◆ Given data ◆
↓↓↓
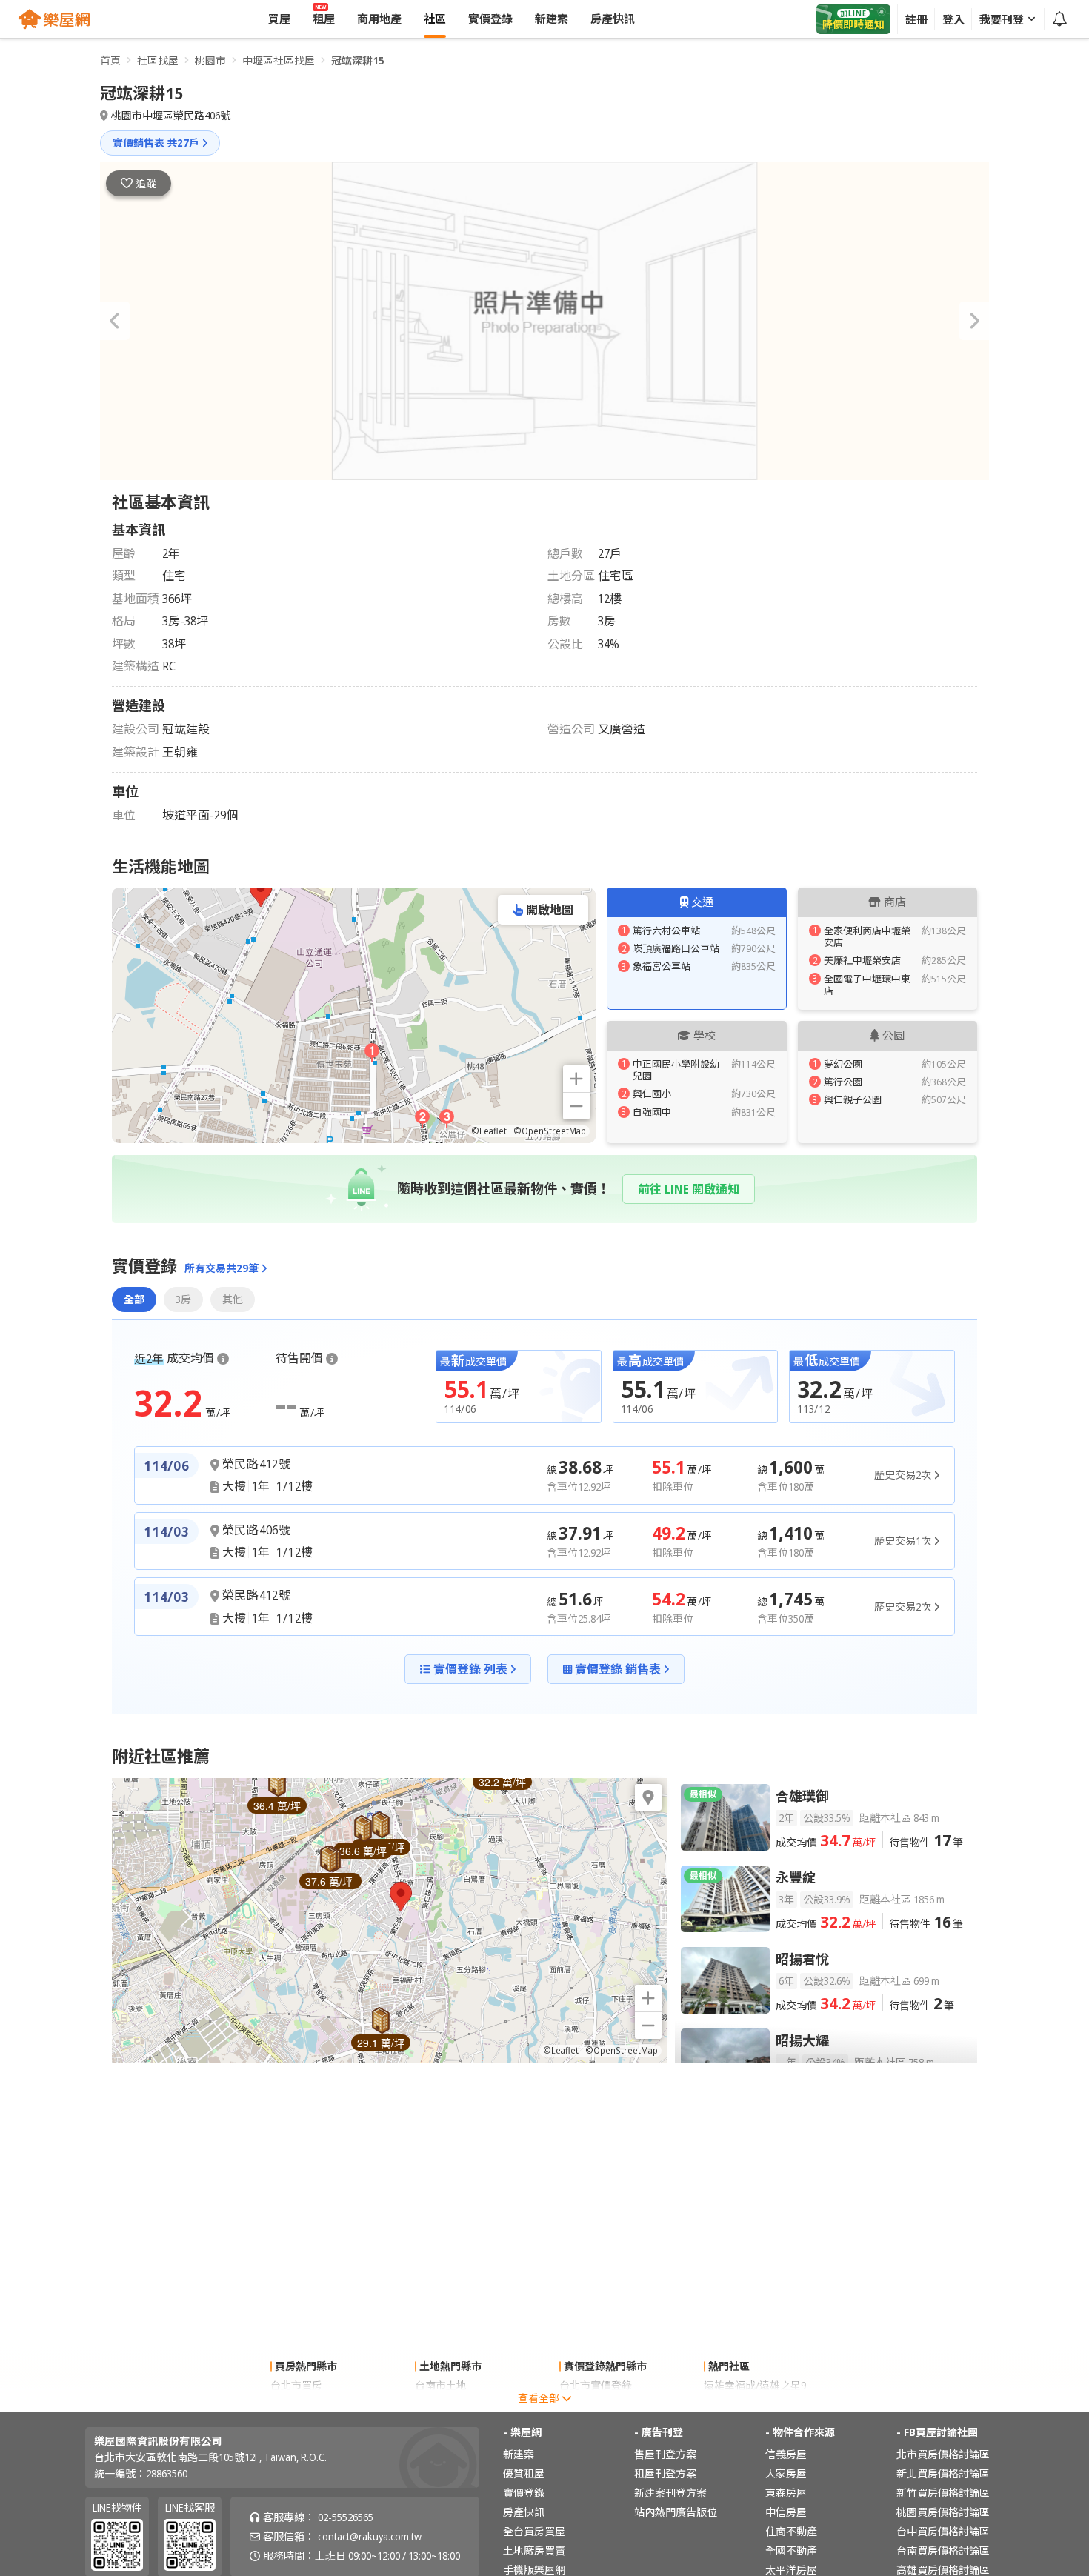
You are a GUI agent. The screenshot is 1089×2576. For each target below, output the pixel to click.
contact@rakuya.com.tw (370, 2536)
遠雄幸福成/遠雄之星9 (755, 2385)
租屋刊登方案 (665, 2473)
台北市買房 (296, 2385)
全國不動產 (791, 2550)
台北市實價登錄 (595, 2385)
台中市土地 (441, 2404)
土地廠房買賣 (534, 2550)
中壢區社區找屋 (278, 60)
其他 (232, 1299)
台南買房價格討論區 (943, 2550)
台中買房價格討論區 (943, 2531)
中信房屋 (786, 2512)
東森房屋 (786, 2493)
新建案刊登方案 (670, 2493)
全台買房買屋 (534, 2531)
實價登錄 (523, 2493)
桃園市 (210, 60)
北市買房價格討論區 (943, 2454)
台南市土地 (441, 2385)
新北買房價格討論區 (943, 2473)
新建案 (518, 2454)
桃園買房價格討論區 (943, 2512)
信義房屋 (786, 2454)
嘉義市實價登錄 (595, 2404)
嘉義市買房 (296, 2404)
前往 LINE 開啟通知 (688, 1189)
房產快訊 (523, 2512)
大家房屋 (786, 2473)
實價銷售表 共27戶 (156, 143)
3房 (183, 1299)
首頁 (110, 60)
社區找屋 (158, 60)
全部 (134, 1299)
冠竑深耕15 (357, 60)
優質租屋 (523, 2473)
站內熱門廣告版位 (675, 2512)
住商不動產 (791, 2531)
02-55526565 (345, 2517)
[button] (115, 321)
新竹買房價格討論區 (943, 2493)
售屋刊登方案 (665, 2454)
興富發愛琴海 (735, 2404)
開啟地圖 (549, 910)
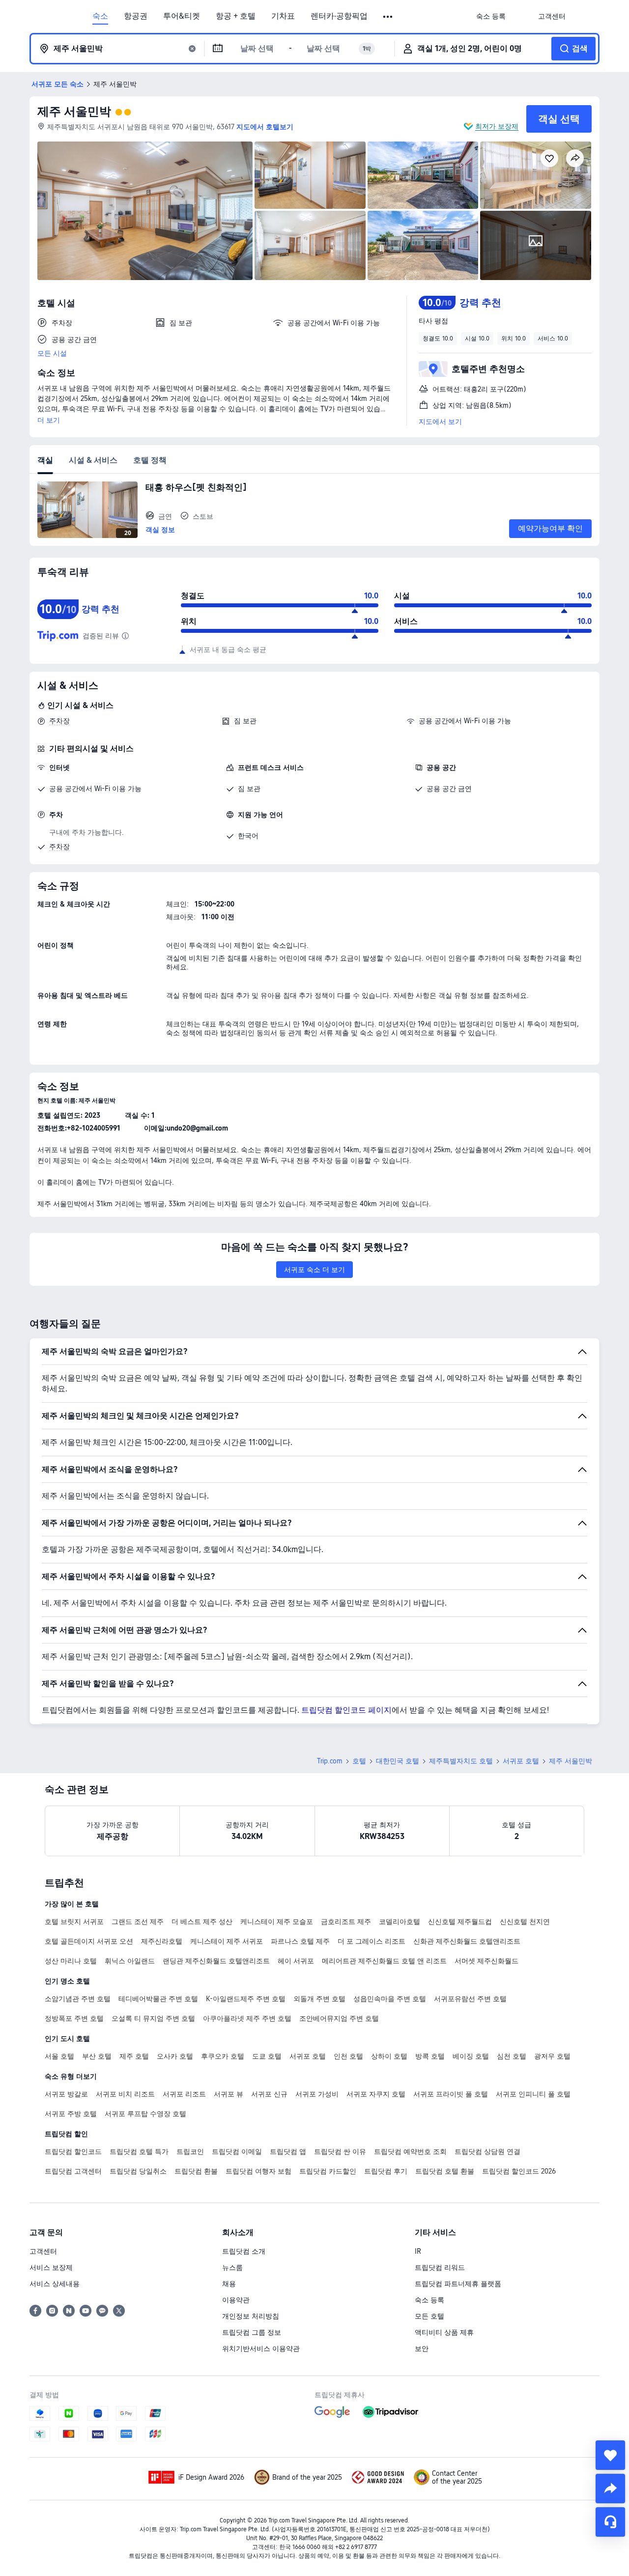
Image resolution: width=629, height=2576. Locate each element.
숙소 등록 (429, 2300)
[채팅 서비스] (610, 2522)
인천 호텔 (348, 2056)
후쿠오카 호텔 (222, 2056)
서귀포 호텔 (521, 1761)
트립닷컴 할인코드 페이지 (346, 1710)
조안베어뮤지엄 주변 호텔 (339, 2018)
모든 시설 (52, 353)
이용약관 (236, 2300)
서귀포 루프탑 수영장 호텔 (145, 2114)
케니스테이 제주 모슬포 (276, 1921)
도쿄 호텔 (267, 2056)
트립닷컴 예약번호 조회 (410, 2151)
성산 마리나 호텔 (71, 1961)
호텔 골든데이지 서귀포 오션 (89, 1941)
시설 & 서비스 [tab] (93, 460)
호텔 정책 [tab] (150, 460)
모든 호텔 (429, 2316)
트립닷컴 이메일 (237, 2151)
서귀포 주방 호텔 (71, 2114)
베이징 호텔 (471, 2056)
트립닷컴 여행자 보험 (258, 2171)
↑↑↑
Output exactly the lines above, beginning at the one with "桃園市 (210, 60)" and stopping after the one with "케니스테이 제주 모슬포 (276, 1921)". Pictures are to be omitted.

桃園市 (210, 60)
北市買房價格討論區 (943, 2454)
台南市土地 (441, 2385)
新北買房價格討論區 (943, 2473)
新建案 (518, 2454)
桃園買房價格討論區 (943, 2512)
信義房屋 (786, 2454)
嘉義市實價登錄 (595, 2404)
嘉義市買房 (296, 2404)
前往 LINE 開啟通知 (688, 1189)
房產快訊 (523, 2512)
大家房屋 (786, 2473)
實價銷售表 共27戶 (156, 143)
3房 (183, 1299)
首頁 (110, 60)
社區找屋 (158, 60)
全部 (134, 1299)
冠竑深耕15 (357, 60)
優質租屋 (523, 2473)
站內熱門廣告版位 (675, 2512)
住商不動產 (791, 2531)
02-55526565 (345, 2517)
[button] (115, 321)
新竹買房價格討論區 (943, 2493)
售屋刊登方案 (665, 2454)
興富發愛琴海 (735, 2404)
開啟地圖 (549, 910)
Image resolution: width=629, height=2576. Locate each element.
숙소 등록 (429, 2300)
[채팅 서비스] (610, 2522)
인천 호텔 (348, 2056)
후쿠오카 호텔 (222, 2056)
서귀포 호텔 (521, 1761)
트립닷컴 할인코드 페이지 (346, 1710)
조안베어뮤지엄 주변 호텔 (339, 2018)
모든 시설 (52, 353)
이용약관 (236, 2300)
서귀포 루프탑 수영장 호텔 (145, 2114)
케니스테이 제주 모슬포 (276, 1921)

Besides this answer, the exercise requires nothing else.